Report: NYC Sports Stadiums, Fashion Venues Researched by Man Eyed in Terror Investigation

Investigators found research on New York City sports stadiums and sites related to the city's Fashion Week events on the computer of a man being questioned in an FBI probe of an alleged terrorist plot, ABC News reports.

Authorities have made few public comments about the progress of their investigation, but there have been numerous reports that Najibullah Zazi has admitted to ties to Al Qaeda while claiming he was not central to the suspected terror cell under investigation.

Zazi had been cooperating with authorities and was interviewed several time this week by investigators, but on Saturday, he apparently didn't report for a fourth day of FBI questioning. His attorney has said the reports of a confession to terror ties were untrue.

The FBI had no immediate comment.

Zazi, a 24-year-old airport shuttle driver, insists he is not involved in terrorism and has no links to Al Qaeda. He is not under arrest.

U.S. Attorney General Eric Holder said Friday that the FBI was "working this case around the clock" in New York, Denver and other parts of the country but that there was no imminent threat.

Authorities say Zazi rented a car and drove from Denver to New York, crossing into Manhattan on Sept. 10. Zazi said he went to New York to resolve some issues with a coffee cart he owns in Manhattan.

On Monday, FBI agents and police officers with search warrants seeking bomb materials searched three apartments and questioned residents in the Queens neighborhood where Zazi stayed.

ABC News reports officials said they aren't sure what locations might have been targeted, but infomation found on Zazi's computer may provide a window into what he might have been planning. They reporteldy also found a text message that said "wedding cake is ready," which may have been a signal about preparations for an attack.

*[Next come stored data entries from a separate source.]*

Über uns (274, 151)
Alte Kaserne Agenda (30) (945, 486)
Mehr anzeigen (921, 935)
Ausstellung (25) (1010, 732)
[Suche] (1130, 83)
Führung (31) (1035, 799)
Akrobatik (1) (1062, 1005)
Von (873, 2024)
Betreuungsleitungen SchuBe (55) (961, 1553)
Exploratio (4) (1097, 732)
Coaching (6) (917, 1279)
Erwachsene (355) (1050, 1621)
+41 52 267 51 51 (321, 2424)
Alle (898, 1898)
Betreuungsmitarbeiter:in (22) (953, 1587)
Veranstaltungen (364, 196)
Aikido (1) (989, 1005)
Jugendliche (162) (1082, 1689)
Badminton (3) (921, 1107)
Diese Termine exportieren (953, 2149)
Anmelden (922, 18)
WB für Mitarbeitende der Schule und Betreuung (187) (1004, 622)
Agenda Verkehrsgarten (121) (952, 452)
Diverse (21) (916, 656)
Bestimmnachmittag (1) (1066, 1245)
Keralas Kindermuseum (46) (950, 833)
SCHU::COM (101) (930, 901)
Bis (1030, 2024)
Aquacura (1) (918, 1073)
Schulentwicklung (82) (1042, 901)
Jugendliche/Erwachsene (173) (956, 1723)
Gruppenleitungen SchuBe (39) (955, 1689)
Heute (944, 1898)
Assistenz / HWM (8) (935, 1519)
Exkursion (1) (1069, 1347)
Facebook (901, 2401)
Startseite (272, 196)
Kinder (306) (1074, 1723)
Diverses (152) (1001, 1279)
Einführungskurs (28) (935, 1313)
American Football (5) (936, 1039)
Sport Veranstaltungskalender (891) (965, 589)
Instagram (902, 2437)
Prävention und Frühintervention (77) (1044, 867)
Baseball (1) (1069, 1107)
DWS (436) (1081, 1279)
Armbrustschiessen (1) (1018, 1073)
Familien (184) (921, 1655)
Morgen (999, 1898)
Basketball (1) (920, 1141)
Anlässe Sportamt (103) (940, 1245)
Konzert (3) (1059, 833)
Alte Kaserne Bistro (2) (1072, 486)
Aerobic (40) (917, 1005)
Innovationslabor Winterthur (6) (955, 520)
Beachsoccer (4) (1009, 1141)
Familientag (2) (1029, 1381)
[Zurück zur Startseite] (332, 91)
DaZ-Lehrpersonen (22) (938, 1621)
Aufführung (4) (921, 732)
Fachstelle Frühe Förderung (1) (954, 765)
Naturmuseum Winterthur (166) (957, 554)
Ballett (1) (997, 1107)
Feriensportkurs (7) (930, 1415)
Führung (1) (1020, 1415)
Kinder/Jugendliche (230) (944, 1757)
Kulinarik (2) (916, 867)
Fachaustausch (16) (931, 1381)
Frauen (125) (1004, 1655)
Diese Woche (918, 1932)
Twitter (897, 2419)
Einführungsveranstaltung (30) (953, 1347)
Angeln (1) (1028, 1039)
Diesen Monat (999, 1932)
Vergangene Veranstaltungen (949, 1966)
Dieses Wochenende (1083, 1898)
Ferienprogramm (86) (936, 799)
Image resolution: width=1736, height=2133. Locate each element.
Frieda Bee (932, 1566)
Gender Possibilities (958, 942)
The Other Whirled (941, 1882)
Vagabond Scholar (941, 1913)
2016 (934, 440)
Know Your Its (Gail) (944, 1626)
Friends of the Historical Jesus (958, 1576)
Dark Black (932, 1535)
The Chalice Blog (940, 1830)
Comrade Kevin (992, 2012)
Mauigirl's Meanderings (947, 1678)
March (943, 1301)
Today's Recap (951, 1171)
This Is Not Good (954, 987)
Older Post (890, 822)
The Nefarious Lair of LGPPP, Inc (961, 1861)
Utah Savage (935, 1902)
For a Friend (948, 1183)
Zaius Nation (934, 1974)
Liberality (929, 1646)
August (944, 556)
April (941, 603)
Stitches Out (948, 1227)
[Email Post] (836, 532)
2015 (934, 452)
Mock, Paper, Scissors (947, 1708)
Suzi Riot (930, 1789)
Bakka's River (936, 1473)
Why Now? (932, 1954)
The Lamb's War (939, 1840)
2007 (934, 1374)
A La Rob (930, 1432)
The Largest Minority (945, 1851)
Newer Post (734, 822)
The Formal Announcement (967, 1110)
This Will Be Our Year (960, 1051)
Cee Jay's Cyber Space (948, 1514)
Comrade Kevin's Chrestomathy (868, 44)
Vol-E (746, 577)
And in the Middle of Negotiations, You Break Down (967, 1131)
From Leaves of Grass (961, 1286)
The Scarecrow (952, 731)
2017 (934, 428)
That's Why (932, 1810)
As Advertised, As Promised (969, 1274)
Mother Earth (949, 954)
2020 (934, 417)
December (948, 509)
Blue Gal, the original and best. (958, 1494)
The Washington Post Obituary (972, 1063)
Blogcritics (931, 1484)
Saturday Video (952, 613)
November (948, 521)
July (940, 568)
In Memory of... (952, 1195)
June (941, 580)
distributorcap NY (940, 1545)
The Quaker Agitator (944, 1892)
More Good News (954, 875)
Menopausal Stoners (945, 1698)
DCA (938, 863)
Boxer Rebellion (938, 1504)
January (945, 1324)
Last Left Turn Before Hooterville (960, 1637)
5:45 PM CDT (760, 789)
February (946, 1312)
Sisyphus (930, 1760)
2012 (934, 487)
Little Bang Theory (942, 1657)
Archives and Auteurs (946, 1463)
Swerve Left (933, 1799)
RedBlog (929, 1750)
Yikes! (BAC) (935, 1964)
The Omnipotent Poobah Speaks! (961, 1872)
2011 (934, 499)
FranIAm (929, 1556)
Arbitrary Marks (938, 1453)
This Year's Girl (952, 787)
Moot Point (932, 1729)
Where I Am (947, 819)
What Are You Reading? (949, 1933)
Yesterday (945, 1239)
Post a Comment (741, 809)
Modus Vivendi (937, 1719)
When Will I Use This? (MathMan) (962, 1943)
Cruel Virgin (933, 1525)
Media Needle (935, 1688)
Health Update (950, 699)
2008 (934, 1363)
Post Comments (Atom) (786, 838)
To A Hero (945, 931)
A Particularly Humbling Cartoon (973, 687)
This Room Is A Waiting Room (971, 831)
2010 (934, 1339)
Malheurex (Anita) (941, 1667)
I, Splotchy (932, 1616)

A joint FBI-New York Police Department task force feared Zazi may have been involved in a potential plot involving hydrogen peroxide-based explosives like those cited in an intelligence warning issued Monday, according to two other law enforcement officials, who spoke to the Associated Press on condition of anonymity because they were not authorized to speak about the investigation.

Zazi's attorney, Arthur Folsom, has repeatedly denied any such claims.

Zazi's defense team has denied reports that Zazi was considering a plea deal related to terror charges.

"At this time no offer is being discussed," Wendy Aiello, spokeswoman for the defense team, told The Associated Press late Friday.

Another official familiar with the investigation told the AP on Thursday that agents have been monitoring Zazi and four others in Colorado as part of a terrorism investigation.

Zazi was born in Afghanistan in 1985, moved to Pakistan at age 7 and emigrated to the United States in 1999. He returned to Pakistan in 2007 and 2008 to visit his wife, Folsom said.